• Brief:
Copy the lines exactly, starting with the line that contains "Screen dimensions: 1024x611" and continuing through the last line, with both ends included. Leave the pictures out of your answer.

[Entries giving target coordinates]

---------------

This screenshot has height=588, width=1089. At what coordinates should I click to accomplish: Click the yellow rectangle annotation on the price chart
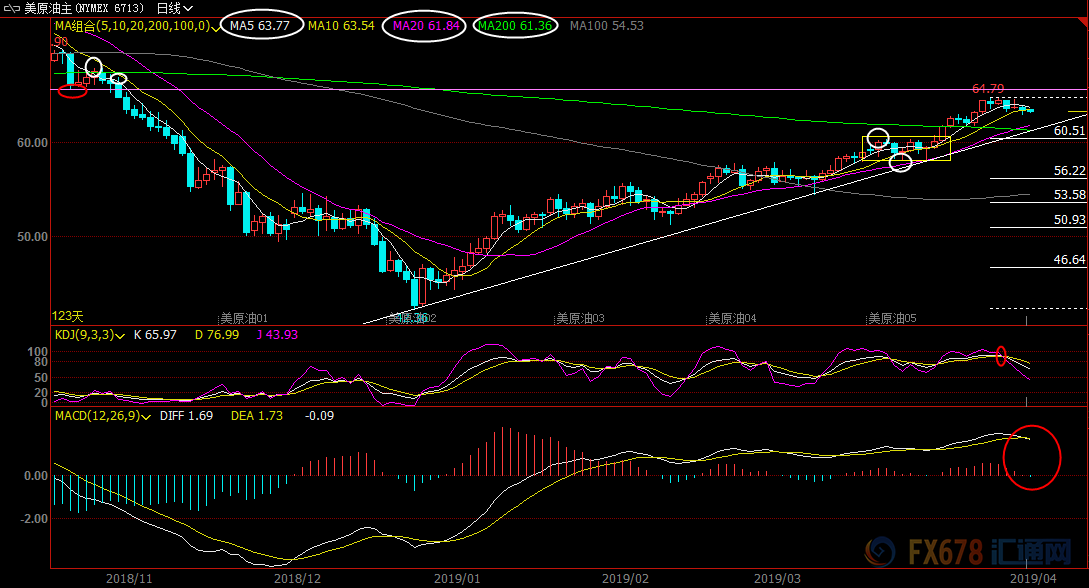point(906,148)
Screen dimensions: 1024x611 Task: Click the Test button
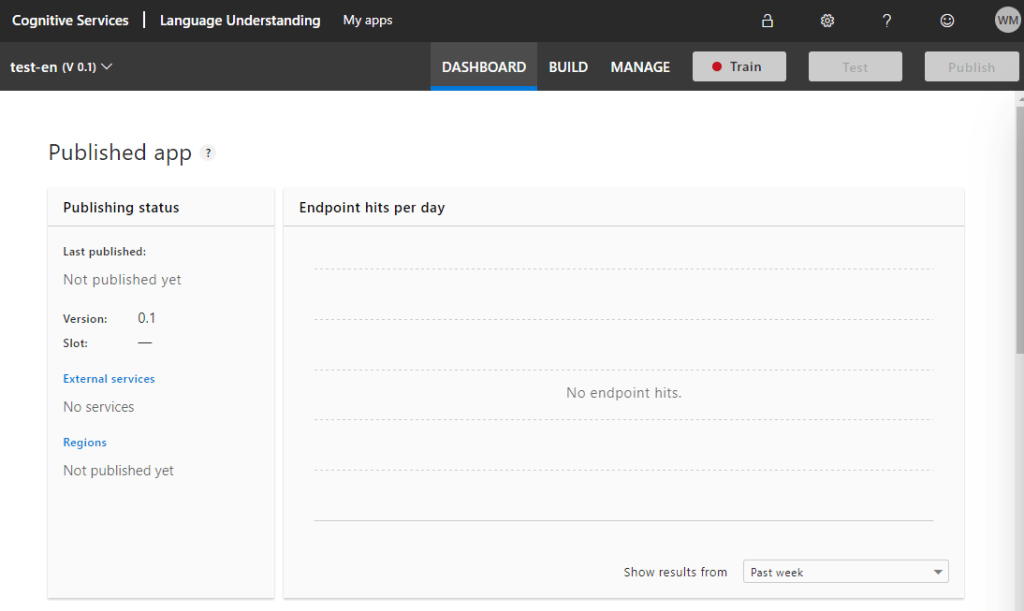tap(855, 67)
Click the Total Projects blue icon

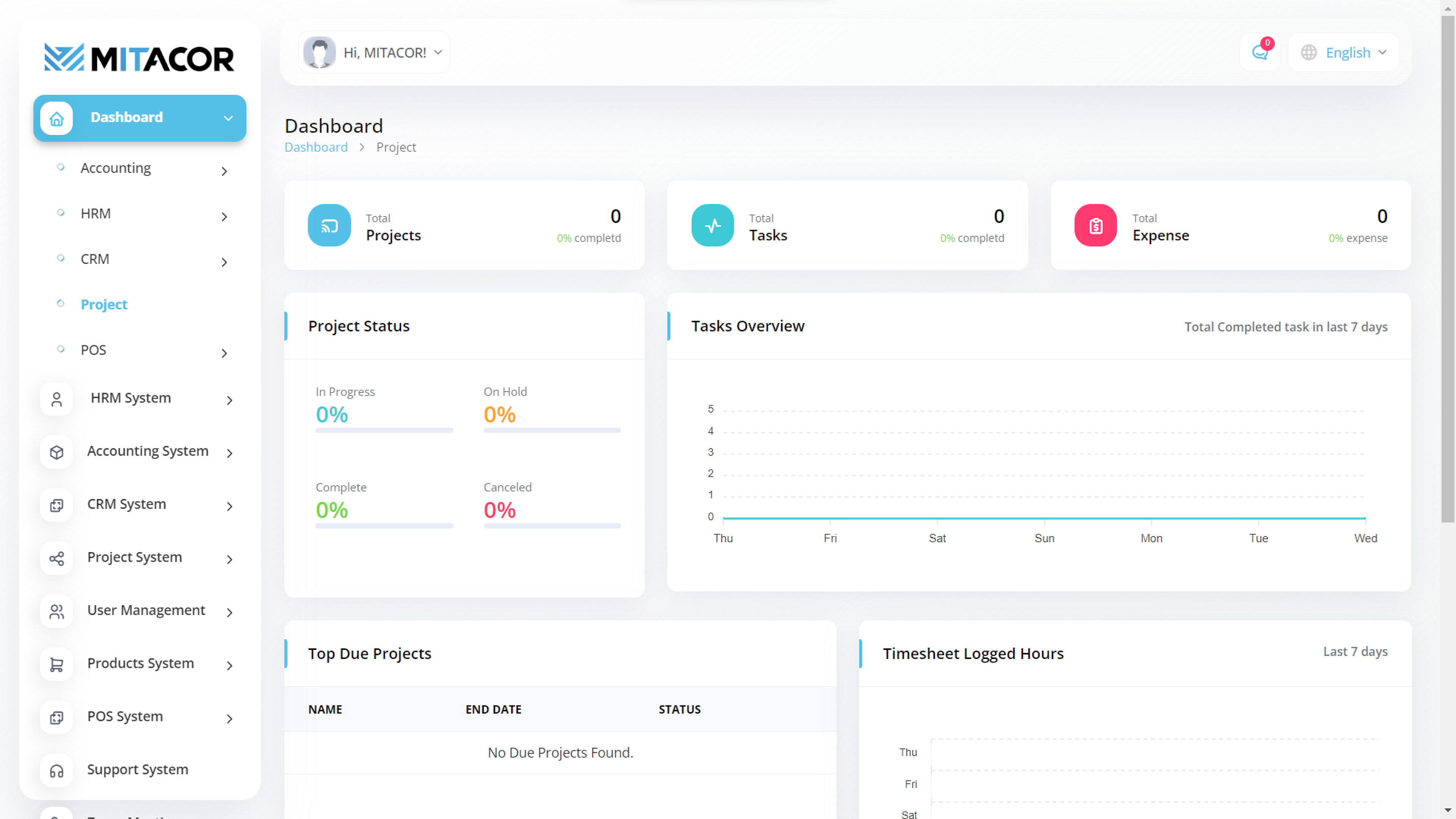329,226
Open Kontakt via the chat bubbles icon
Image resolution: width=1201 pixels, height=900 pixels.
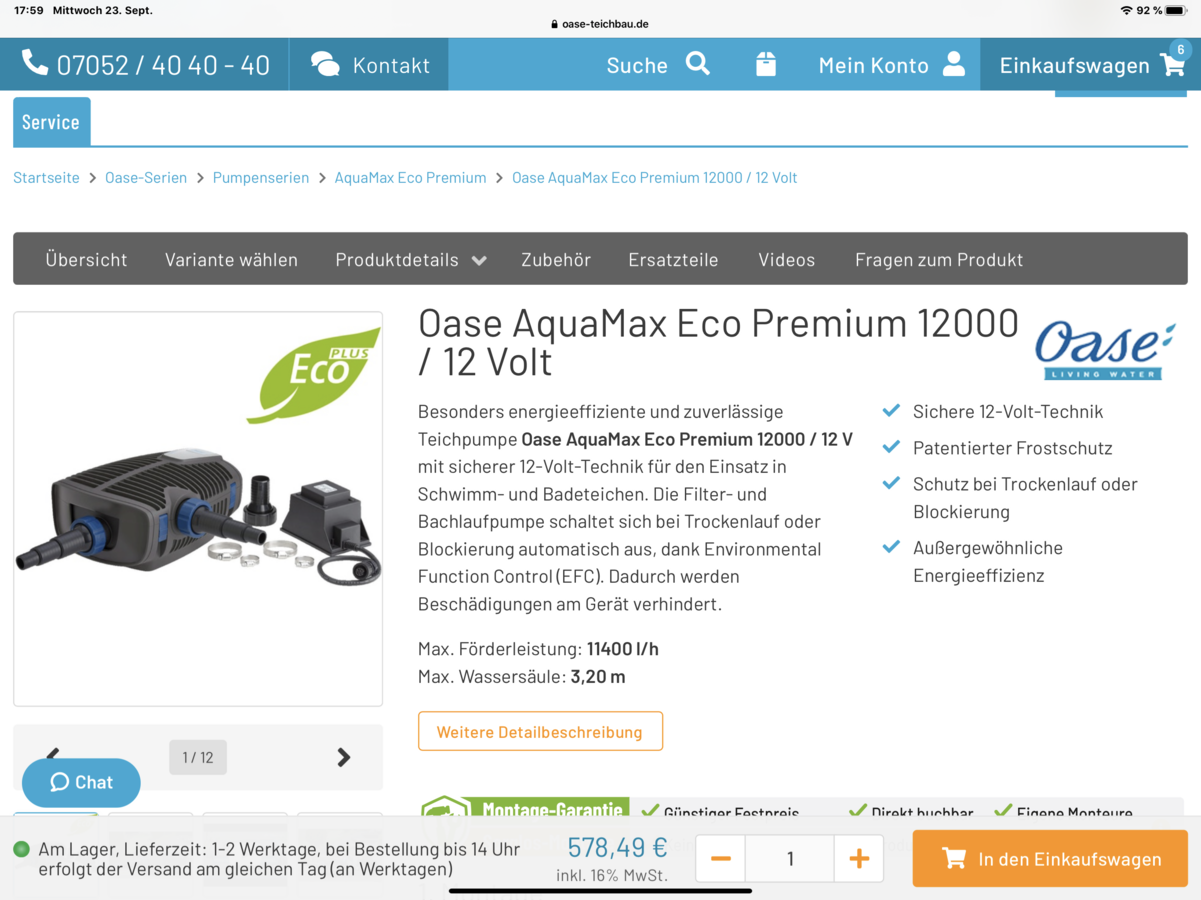pyautogui.click(x=325, y=65)
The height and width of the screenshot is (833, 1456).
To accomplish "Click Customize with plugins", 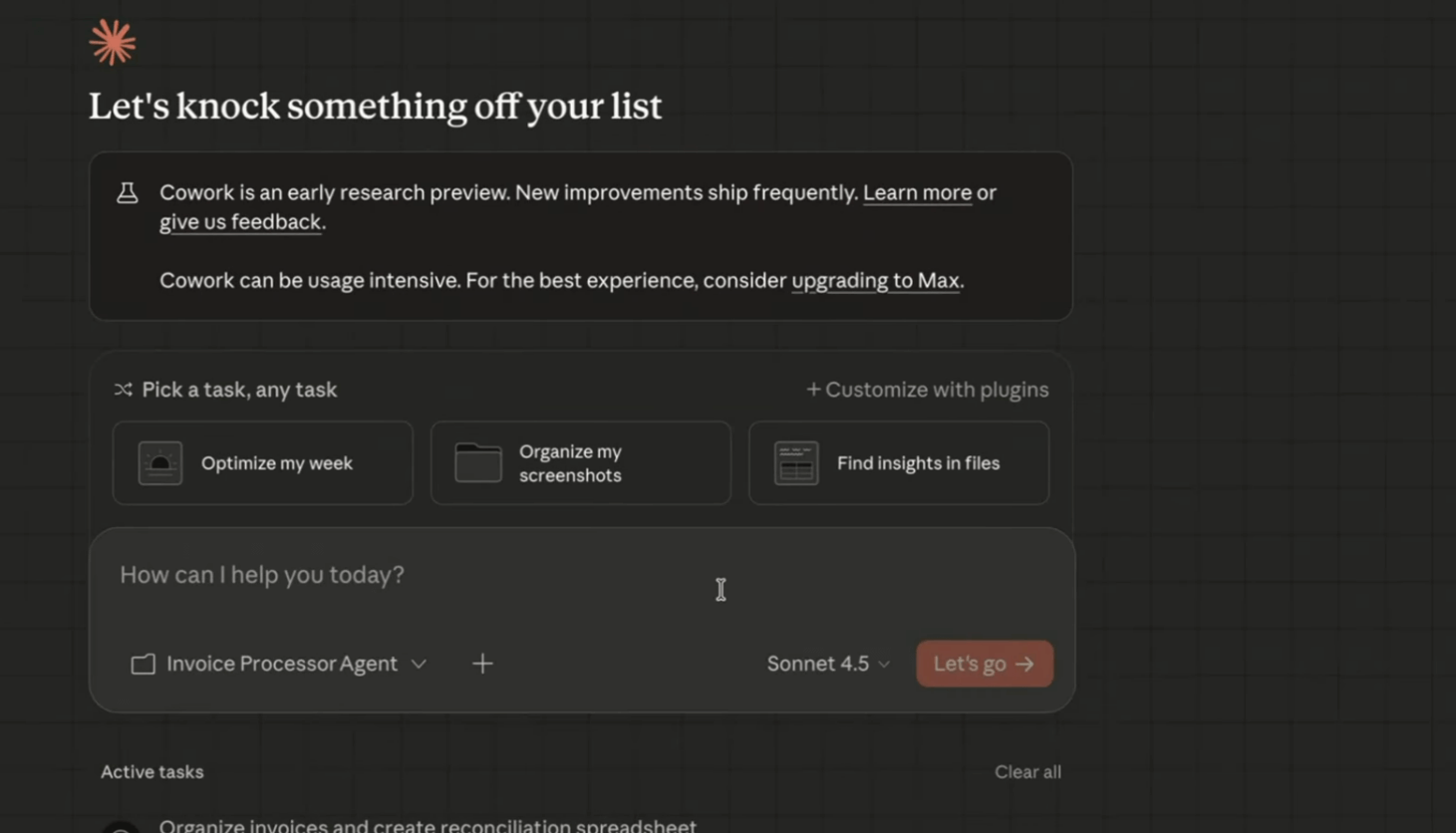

---------------

• Solution:
Screen dimensions: 1024x611 Task: Click the Test button
tap(855, 67)
Click the Total Projects blue icon

329,226
Open Kontakt via the chat bubbles icon
Image resolution: width=1201 pixels, height=900 pixels.
pyautogui.click(x=325, y=65)
The height and width of the screenshot is (833, 1456).
To accomplish "Click Customize with plugins", 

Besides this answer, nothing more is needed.